- Theatrical release poster
- Directed by: Ron Shelton
- Written by: Ron Shelton
- Produced by: Thom Mount; Mark Burg;
- Starring: Kevin Costner; Susan Sarandon; Tim Robbins; Trey Wilson; Robert Wuhl;
- Cinematography: Bobby Byrne
- Edited by: Robert Leighton; Adam Weiss;
- Music by: Michael Convertino
- Production company: Mount Company
- Distributed by: Orion Pictures
- Release date: June 15, 1988;
- Running time: 108 minutes
- Country: United States
- Language: English
- Budget: $9 million
- Box office: $50.9 million

= Bull Durham =

1988 film by Ron Shelton

Bull Durham is a 1988 American romantic comedy sports film written and directed by Ron Shelton. The film stars Kevin Costner as "Crash" Davis, a veteran catcher from the AAA Richmond Braves, brought in to teach rookie pitcher Ebby Calvin "Nuke" LaLoosh (Tim Robbins) about the game in preparation for reaching the major leagues. Baseball groupie Annie Savoy (Susan Sarandon) romances Nuke, but finds herself increasingly attracted to Crash. Also featured are Robert Wuhl and Trey Wilson, as well as "The Clown Prince of Baseball", Max Patkin. The film is partly based upon Shelton's experience in minor league baseball, and depicts the players and fans of the Durham Bulls, a minor-league baseball team in Durham, North Carolina.

Bull Durham was released by Orion Pictures on June 15, 1988 and was a commercial success, grossing over $50 million in North America, well above its estimated budget, and was a critical success as well. Sports Illustrated ranked it the #1 Greatest Sports Movie of all time. The Moving Arts Film Journal ranked it #3 on its list of the 25 Greatest Sports Movies of All-Time. In addition, the film is ranked #55 on Bravo's "100 Funniest Movies." It is also ranked #97 on the American Film Institute's "100 Years...100 Laughs" list, and #1 on Rotten Tomatoes' list of the 53 best-reviewed sports movies.

#### DESCRIPTION OF THE TASK
Please continue the Bull Durham film article from where it stops. The listing that follows is not needed.

#### EXTRACTED ENTRIES
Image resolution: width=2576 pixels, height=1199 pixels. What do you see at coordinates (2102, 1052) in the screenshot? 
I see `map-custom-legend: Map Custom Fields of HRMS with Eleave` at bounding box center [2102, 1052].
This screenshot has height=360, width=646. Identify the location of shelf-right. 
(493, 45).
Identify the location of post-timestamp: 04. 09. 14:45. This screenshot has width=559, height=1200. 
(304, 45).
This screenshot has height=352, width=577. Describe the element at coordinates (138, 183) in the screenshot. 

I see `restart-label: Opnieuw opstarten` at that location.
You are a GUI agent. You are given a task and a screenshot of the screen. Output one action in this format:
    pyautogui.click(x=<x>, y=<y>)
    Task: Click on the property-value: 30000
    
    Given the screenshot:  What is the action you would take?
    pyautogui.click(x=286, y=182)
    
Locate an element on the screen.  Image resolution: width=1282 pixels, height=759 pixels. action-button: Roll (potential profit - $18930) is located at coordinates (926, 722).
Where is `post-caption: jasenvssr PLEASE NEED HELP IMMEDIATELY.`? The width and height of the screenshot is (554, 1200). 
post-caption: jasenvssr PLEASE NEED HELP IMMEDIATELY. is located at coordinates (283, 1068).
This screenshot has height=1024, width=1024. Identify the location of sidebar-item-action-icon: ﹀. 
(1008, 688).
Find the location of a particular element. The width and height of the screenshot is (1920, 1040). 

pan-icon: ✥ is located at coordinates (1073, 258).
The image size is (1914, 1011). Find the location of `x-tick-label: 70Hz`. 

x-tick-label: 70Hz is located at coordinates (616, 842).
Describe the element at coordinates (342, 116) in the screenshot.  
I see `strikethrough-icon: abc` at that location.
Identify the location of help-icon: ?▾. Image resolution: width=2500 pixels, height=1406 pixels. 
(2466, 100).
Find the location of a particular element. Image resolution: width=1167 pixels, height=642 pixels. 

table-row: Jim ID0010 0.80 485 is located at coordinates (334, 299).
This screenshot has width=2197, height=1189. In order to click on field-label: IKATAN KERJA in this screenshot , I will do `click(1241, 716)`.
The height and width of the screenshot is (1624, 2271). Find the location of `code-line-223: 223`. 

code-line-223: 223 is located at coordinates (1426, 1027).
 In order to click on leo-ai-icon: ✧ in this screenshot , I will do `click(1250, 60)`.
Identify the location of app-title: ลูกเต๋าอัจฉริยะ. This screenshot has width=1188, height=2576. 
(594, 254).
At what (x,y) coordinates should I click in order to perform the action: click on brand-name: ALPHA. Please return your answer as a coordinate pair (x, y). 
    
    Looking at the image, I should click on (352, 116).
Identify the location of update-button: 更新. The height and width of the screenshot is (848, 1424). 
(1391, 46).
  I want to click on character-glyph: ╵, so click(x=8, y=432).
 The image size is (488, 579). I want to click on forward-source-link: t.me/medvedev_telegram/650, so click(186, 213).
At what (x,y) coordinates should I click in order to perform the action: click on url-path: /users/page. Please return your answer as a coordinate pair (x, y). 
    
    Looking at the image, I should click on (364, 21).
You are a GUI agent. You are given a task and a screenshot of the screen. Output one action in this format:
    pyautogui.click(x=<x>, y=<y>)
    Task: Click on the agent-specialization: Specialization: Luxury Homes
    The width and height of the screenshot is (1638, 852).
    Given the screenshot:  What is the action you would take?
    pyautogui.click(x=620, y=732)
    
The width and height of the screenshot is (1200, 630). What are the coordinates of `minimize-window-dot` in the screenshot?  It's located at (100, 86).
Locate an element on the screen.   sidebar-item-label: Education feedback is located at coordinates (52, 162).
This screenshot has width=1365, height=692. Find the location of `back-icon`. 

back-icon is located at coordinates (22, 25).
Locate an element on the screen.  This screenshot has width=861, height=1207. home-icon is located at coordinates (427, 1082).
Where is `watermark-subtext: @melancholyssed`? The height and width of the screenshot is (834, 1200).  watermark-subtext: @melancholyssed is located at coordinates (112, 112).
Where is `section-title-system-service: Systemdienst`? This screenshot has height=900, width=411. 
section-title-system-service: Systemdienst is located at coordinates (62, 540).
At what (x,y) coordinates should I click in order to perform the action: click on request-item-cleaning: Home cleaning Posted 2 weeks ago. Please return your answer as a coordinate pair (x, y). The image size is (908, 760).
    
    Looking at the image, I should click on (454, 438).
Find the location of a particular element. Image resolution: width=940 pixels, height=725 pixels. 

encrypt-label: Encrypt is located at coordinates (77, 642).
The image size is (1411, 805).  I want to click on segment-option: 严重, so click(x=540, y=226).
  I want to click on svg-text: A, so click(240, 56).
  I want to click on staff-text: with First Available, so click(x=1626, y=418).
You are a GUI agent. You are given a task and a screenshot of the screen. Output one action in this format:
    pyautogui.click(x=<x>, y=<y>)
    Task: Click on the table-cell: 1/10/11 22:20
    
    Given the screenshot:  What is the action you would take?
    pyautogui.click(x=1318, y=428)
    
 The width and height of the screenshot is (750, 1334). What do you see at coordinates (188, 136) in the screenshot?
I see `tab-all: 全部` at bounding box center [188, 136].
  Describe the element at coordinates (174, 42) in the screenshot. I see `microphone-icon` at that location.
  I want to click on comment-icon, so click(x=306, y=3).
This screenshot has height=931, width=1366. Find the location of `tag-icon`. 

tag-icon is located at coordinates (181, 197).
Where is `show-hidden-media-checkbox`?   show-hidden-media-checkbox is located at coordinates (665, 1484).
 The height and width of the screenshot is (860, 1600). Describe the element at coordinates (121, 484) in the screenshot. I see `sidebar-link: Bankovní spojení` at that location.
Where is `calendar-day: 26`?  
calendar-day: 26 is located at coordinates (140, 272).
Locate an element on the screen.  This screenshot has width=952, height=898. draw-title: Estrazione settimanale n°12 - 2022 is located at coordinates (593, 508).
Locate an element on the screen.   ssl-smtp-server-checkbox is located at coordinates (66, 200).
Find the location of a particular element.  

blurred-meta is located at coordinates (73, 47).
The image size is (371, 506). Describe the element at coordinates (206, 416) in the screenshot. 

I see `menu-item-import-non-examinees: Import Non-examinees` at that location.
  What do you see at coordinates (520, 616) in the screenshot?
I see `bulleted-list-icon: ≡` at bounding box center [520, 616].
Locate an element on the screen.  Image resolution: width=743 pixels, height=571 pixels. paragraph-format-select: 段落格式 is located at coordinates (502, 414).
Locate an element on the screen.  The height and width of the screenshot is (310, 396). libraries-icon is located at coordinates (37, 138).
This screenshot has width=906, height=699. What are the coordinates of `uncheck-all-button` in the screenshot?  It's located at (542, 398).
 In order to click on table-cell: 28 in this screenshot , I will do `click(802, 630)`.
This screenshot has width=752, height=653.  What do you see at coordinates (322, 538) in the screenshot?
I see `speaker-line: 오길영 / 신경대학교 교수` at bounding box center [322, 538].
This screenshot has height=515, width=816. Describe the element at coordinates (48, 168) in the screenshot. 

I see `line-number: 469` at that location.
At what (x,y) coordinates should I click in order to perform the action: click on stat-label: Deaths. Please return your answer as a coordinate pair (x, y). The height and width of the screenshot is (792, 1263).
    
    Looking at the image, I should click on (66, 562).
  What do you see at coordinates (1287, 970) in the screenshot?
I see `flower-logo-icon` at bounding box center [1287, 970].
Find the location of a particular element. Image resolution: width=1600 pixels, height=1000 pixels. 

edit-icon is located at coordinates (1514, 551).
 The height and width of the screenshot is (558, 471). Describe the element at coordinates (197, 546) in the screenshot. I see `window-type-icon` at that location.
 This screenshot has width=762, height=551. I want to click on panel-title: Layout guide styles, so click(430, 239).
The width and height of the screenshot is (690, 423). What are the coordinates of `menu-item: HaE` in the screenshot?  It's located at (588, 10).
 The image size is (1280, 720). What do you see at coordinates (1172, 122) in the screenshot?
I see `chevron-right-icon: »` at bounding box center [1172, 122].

#### TASK RESULT
==Plot==
The Durham Bulls, a single-A minor league baseball team, are dealing with another sparsely attended losing season, with one thing working for them: Ebby Calvin LaLoosh, a hotshot rookie pitcher known for having a "million dollar arm, but a five cent head," who has potential to become a major league talent. "Crash" Davis, a 12-year veteran in the minor leagues, is sent down from Triple-A as the team's catcher to teach LaLoosh to control his haphazard pitching. Crash immediately begins calling Ebby by the degrading nickname "Meat", and they get off to a rocky start.

Thrown into the mix is Annie, a "baseball groupie" and lifelong spiritual seeker who has latched onto the "Church of Baseball" and has, every year, chosen one player on the Bulls to be her lover and student. Annie flirts with both Crash and Ebby and invites them to her house, but Crash walks out, saying he's too much of a veteran to "try out" for anything. But before he leaves, Crash sparks Annie's interest with a memorable speech listing the things he "believes in", ending with, "I believe in long, slow, deep, soft, wet kisses that last three days... Good night".

Despite some animosity between them, Annie and Crash work, in their own ways, to shape Ebby into a big-league pitcher. Annie plays mild bondage games, reads poetry to him, gets him to try different mental approaches to pitching, and gives him the nickname "Nuke", after Annie compares his overeagerness to a "nuclear meltdown."

Crash forces Nuke to learn "not to think" by letting the catcher make the pitching calls. After Nuke shakes off his signs, Crash twice tells the batters what pitch is coming, leading to both players hitting home runs; he also lectures Nuke about the pressure of facing major league hitters who can hit his "heat" (fastballs). Crash talks about life in the major leagues, which he lived for "the 21 greatest days of my life" and to which he has tried for years to return. Meanwhile, as Nuke matures, the relationship between Annie and Crash grows, until it becomes obvious that the two of them are a more appropriate match.

After a rough start, Nuke becomes a dominant pitcher by mid-season, adding to the Bulls' good fortunes; in the end, he is called up to the major leagues. This incites jealous anger in Crash, who is frustrated by Nuke's failure to value the rare talent he has. Nuke leaves, Annie ends their relationship, and Crash overcomes his jealousy enough to leave Nuke with some final words of advice.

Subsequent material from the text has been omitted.